Getting the facts straight

The tragic car-bike crash that ended Jen Futrell's life gave a glimpse into some of the factors that impede progress in improving bicycle safety and traffic safety in general. The hackneyed and defeatist "tragic accident" language came up repeatedly, even among some people grieving Jen's death. Of course, the motorist didn't mean to hit and kill someone. Nonetheless, he chose to pass a bus on a busy road without being able to see whatever was on the other side of that bus - in this case, a law-abiding bicyclist. That was a foolish, reckless choice, not an accident.

Another impediment that arose predictably after the crash is the familiar blame-the-victim mentality: "Everybody knows it is too dangerous to ride bicycle on Bardstown Road" so we bicyclists should stay off it for our own good. The drivers whose incautious, impatient decisions make it dangerous don't need to drive differently, because "everybody knows" that they never will. Instead, bicyclists need to stay away from their chosen destinations on Bardstown Road or find a less direct route to them in order to leave Bardstown Road to the motorists. This infuriating argument also came up after the death of Chips Cronin on the Clark Memorial (2nd Street) Bridge last year and the death of Vance Kokojan on Outer Look in July. In all three cases, the motorist undoubtedly caused the crash - yet people blame the bicyclist simply for being there.

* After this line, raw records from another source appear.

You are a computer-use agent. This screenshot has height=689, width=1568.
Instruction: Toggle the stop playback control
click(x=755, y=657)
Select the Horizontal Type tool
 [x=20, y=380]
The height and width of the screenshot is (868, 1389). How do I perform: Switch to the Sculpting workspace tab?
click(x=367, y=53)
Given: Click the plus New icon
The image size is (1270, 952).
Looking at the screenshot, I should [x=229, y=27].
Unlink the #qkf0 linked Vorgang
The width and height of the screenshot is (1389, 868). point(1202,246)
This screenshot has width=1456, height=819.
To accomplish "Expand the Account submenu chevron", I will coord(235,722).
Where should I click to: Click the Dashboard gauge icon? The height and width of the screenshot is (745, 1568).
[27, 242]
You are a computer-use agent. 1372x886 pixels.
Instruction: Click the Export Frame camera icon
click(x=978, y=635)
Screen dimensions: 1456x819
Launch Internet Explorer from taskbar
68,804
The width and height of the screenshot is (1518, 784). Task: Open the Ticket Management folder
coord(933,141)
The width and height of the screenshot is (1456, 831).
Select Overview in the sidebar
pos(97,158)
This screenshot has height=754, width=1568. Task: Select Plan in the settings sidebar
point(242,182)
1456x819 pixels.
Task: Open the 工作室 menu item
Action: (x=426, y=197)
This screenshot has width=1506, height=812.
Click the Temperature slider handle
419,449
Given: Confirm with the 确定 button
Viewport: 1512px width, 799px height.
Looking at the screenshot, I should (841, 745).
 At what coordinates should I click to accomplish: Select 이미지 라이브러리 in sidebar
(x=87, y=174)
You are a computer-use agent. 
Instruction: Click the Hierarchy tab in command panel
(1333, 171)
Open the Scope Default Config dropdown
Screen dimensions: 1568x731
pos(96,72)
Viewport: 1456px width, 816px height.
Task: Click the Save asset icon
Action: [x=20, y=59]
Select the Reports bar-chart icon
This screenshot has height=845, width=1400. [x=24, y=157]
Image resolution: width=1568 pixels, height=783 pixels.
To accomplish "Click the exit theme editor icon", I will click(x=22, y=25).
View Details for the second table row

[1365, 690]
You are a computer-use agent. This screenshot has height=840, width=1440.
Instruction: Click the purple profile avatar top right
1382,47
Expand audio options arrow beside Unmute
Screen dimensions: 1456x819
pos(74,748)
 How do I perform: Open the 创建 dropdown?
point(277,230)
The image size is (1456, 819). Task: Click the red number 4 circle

A more subtle obstacle to improving safety also appeared in these three car-bike crashes, and many more: the near-impossibility of getting good information about what happened. If the public would receive clear, validated information about the circumstances and causes of a crash, people could learn from the experience and change their behavior. Even if very few people in the general public would take advantage of this information, those of us who work to improve traffic safety could use it to focus our efforts and develop effective campaigns to curb the most dangerous driving and bicycling behaviors.

The crash that killed Jen offers a better than usual example of how hard, and how important, it is to do this. Media reports and e-mail messages circulated by friends at various points gave incorrect information on her age, which vehicle struck her, and even when she died. (The memorial demonstration and placement of a ghost bike took place two days before her death.) Retellings of eyewitness accounts and descriptions of a security-camera video of the crash disagree on whether the motorist passed the bus on the right or on the left. I have yet to hear an explanation of the lanes in which the three involved vehicles were traveling, and the presence or absence of on-street parking nearby. One story makes the motorist's driving sound wildly reckless; another makes it sound ordinary, though ending with a tragic bit of bad luck.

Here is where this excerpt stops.